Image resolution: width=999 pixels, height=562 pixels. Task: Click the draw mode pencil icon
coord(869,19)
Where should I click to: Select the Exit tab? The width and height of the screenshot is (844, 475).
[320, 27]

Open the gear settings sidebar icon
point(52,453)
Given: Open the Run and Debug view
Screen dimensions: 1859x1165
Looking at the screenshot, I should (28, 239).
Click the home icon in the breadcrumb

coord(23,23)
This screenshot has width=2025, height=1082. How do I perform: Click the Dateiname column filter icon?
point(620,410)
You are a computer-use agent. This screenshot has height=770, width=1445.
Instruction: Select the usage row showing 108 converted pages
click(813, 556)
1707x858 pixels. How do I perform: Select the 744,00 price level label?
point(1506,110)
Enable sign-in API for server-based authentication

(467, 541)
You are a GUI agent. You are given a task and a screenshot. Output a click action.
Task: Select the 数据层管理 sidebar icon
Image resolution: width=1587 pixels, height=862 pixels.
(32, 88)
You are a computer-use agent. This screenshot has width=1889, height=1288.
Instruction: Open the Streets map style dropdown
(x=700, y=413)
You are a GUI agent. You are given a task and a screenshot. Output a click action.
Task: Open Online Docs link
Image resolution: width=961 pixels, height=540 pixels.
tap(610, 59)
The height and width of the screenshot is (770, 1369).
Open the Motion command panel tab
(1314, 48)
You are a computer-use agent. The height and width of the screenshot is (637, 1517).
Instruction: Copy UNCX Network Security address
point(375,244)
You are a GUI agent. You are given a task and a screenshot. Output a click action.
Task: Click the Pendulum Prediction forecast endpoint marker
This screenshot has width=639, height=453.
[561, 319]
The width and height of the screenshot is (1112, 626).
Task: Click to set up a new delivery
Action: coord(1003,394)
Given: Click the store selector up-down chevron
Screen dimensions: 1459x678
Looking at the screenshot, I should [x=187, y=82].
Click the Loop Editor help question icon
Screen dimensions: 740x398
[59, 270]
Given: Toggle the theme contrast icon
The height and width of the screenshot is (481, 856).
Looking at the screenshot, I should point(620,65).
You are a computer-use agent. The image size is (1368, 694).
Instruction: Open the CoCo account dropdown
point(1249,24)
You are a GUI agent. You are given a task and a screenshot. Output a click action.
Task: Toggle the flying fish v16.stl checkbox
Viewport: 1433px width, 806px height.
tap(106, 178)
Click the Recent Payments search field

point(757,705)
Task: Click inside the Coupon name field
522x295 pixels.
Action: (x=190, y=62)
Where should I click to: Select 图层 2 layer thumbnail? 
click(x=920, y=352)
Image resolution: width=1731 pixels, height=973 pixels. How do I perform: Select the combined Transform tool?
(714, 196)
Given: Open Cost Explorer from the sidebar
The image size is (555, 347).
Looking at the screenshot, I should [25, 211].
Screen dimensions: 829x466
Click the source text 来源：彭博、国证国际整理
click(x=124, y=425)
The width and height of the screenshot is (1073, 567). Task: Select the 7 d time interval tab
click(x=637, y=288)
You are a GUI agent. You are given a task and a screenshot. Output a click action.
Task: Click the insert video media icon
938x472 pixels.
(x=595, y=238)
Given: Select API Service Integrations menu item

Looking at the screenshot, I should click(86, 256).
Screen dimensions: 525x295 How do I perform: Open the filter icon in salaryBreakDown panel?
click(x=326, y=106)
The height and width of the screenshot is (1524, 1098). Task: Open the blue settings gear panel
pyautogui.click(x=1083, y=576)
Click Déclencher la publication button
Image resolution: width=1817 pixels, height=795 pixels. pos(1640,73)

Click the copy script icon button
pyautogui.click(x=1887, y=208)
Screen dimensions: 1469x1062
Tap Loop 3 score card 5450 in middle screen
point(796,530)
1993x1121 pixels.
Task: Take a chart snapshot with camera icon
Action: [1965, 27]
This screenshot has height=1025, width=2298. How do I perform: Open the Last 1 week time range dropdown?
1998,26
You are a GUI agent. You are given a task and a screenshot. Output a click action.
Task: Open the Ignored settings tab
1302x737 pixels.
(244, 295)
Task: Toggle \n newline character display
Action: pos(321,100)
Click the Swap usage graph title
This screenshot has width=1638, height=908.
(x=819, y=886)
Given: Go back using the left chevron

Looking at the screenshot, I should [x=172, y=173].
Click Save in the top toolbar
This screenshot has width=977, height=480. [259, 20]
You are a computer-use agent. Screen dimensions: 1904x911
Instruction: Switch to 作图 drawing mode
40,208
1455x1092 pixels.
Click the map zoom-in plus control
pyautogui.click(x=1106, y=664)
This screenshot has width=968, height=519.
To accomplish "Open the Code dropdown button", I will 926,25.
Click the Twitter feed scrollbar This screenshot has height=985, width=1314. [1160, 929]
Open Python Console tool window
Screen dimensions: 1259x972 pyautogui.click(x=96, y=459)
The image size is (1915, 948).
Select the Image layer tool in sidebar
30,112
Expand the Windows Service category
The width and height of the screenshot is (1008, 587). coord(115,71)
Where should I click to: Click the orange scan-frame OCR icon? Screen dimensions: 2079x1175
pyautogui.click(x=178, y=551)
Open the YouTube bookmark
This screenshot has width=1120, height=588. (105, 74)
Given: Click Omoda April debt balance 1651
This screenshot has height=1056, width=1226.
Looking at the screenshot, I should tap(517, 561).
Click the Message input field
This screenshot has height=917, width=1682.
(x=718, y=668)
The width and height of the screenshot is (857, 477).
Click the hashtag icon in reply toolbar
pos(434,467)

▸ **What you are asked to do**:
Given the data above, which lines hold the string "computer"? Return them.

▸ **Answer to this problem**:
You are a computer-use agent. This screenshot has height=770, width=1445.
You are a computer-use agent. This screenshot has width=1889, height=1288.
You are a computer-use agent. The height and width of the screenshot is (637, 1517).
You are a computer-use agent. The image size is (1368, 694).
You are a computer-use agent. Screen dimensions: 1904x911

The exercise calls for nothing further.